■ **What you are asked to do**
Locate the line that contains "お客様の声 (537, 66)" in the entries below, then repeat it and every following line through the line that contains "[Slide right] (369, 1278)", exactly, and no others.

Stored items
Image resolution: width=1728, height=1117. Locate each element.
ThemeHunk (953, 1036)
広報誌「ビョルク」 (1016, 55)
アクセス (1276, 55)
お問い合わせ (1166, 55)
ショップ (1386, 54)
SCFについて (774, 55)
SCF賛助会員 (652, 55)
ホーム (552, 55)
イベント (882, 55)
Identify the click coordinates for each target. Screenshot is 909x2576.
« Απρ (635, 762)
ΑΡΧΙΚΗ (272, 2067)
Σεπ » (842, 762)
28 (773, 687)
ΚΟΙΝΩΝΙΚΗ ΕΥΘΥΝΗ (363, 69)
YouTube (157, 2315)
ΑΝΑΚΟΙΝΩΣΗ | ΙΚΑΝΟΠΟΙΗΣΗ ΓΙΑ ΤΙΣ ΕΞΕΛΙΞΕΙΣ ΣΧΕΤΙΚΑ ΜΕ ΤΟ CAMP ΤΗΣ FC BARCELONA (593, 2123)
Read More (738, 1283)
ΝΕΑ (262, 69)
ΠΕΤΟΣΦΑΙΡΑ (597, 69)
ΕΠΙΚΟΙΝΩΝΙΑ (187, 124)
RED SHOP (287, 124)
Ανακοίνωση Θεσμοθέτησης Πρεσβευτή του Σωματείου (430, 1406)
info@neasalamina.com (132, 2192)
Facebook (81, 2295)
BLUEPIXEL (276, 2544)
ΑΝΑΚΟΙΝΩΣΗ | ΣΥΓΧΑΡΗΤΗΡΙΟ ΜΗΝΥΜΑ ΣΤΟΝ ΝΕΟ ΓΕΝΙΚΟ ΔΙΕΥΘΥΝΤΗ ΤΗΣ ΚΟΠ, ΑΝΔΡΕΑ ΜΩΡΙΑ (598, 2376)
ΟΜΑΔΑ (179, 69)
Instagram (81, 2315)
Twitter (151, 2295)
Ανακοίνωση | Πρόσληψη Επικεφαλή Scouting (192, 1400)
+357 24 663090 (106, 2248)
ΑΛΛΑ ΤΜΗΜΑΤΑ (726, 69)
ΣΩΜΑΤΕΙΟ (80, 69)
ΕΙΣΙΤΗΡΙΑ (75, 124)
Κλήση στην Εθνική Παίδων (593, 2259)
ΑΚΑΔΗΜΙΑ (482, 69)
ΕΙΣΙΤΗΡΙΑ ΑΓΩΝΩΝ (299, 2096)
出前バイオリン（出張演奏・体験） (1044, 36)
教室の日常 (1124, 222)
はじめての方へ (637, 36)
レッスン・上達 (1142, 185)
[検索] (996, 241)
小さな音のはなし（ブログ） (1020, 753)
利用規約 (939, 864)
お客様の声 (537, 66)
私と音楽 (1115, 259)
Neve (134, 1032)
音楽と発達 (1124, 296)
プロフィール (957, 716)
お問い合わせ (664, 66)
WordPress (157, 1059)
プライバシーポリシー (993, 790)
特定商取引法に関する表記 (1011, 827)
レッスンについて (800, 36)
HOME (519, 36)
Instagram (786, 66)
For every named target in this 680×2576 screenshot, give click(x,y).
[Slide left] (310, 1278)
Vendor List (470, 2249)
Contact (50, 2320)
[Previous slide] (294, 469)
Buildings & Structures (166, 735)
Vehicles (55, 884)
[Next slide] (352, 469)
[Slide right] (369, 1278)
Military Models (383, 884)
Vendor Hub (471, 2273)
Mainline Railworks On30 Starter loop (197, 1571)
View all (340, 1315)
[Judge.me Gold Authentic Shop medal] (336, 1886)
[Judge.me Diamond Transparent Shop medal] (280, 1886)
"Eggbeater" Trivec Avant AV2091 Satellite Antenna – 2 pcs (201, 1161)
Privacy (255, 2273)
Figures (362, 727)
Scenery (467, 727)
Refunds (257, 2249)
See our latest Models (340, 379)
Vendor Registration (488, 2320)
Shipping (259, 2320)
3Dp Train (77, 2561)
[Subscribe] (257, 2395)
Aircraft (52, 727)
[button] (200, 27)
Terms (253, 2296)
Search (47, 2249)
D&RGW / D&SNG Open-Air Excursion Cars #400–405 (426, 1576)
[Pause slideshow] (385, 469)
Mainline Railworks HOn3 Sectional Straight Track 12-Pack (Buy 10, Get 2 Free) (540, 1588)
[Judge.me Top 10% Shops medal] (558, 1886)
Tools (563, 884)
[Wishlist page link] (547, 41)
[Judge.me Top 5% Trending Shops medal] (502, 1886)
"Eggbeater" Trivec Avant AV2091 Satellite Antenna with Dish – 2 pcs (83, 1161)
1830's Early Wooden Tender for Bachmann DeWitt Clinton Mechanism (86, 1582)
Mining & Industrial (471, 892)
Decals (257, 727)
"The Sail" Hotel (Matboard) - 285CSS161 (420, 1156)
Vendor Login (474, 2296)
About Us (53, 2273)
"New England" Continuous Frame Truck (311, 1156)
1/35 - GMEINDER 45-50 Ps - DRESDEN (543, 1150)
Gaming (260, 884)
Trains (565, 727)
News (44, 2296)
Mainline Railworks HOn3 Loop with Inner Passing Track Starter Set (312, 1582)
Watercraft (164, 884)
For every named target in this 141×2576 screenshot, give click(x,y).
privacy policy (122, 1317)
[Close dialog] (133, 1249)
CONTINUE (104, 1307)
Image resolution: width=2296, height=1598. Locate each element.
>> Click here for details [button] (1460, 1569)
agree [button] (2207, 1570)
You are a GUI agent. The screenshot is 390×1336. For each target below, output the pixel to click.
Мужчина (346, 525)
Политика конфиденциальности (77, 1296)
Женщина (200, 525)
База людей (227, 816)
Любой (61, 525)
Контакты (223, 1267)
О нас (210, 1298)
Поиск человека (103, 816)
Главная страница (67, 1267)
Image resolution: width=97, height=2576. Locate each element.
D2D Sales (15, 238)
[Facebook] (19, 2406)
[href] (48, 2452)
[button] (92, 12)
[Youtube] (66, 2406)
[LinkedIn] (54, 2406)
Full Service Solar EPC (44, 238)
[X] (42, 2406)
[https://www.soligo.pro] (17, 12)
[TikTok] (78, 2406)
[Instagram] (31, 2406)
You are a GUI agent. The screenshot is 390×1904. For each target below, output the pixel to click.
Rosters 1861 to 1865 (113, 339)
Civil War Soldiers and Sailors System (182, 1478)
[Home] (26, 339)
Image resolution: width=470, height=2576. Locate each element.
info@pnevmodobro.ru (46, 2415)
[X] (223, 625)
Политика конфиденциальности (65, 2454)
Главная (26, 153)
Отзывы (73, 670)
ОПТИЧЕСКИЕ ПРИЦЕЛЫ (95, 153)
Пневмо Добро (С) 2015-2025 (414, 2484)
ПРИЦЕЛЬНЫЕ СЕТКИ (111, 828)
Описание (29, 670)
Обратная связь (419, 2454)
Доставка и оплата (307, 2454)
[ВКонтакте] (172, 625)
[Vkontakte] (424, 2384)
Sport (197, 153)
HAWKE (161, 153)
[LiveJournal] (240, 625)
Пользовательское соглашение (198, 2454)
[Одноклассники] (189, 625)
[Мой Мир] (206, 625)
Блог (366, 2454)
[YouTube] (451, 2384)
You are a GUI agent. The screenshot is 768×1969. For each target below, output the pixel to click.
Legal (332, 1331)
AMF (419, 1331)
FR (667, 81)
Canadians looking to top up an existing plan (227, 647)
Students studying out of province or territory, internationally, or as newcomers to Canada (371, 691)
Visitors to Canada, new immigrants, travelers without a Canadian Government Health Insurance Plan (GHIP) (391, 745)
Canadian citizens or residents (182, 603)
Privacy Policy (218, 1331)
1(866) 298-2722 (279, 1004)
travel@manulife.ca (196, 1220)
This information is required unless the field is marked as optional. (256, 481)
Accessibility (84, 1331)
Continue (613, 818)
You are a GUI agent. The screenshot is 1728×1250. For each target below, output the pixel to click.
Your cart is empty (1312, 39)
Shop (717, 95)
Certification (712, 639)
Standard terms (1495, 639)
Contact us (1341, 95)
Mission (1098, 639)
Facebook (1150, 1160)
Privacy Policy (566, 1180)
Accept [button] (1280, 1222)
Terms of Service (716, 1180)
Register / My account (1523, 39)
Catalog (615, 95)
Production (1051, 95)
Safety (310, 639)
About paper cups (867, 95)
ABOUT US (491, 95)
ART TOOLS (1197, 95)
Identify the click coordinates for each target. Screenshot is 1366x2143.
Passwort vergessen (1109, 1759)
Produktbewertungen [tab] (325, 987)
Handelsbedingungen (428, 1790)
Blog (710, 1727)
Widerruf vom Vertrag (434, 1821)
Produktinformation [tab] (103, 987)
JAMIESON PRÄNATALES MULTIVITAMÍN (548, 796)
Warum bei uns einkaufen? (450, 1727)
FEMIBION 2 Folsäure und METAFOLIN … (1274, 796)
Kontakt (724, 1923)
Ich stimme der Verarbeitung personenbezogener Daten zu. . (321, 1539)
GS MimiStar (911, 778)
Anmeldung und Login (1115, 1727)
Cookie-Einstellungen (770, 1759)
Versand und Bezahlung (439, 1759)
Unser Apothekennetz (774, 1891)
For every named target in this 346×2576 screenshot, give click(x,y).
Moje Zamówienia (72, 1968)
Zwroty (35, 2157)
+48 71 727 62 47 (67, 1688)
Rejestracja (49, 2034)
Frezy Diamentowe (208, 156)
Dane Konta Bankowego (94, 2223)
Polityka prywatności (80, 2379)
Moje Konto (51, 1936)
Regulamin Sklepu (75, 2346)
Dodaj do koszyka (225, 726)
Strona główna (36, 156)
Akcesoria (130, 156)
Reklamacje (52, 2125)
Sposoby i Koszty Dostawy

■ **Task solution**
お客様の声 (537, 66)
私と音楽 (1115, 259)
Neve (134, 1032)
音楽と発達 (1124, 296)
プロフィール (957, 716)
お問い合わせ (664, 66)
WordPress (157, 1059)
プライバシーポリシー (993, 790)
特定商取引法に関する表記 (1011, 827)
レッスンについて (800, 36)
HOME (519, 36)
Instagram (786, 66)
For every named target in this 680×2576 screenshot, give click(x,y).
[Slide left] (310, 1278)
Vendor List (470, 2249)
Contact (50, 2320)
[Previous slide] (294, 469)
Buildings & Structures (166, 735)
Vehicles (55, 884)
[Next slide] (352, 469)
[Slide right] (369, 1278)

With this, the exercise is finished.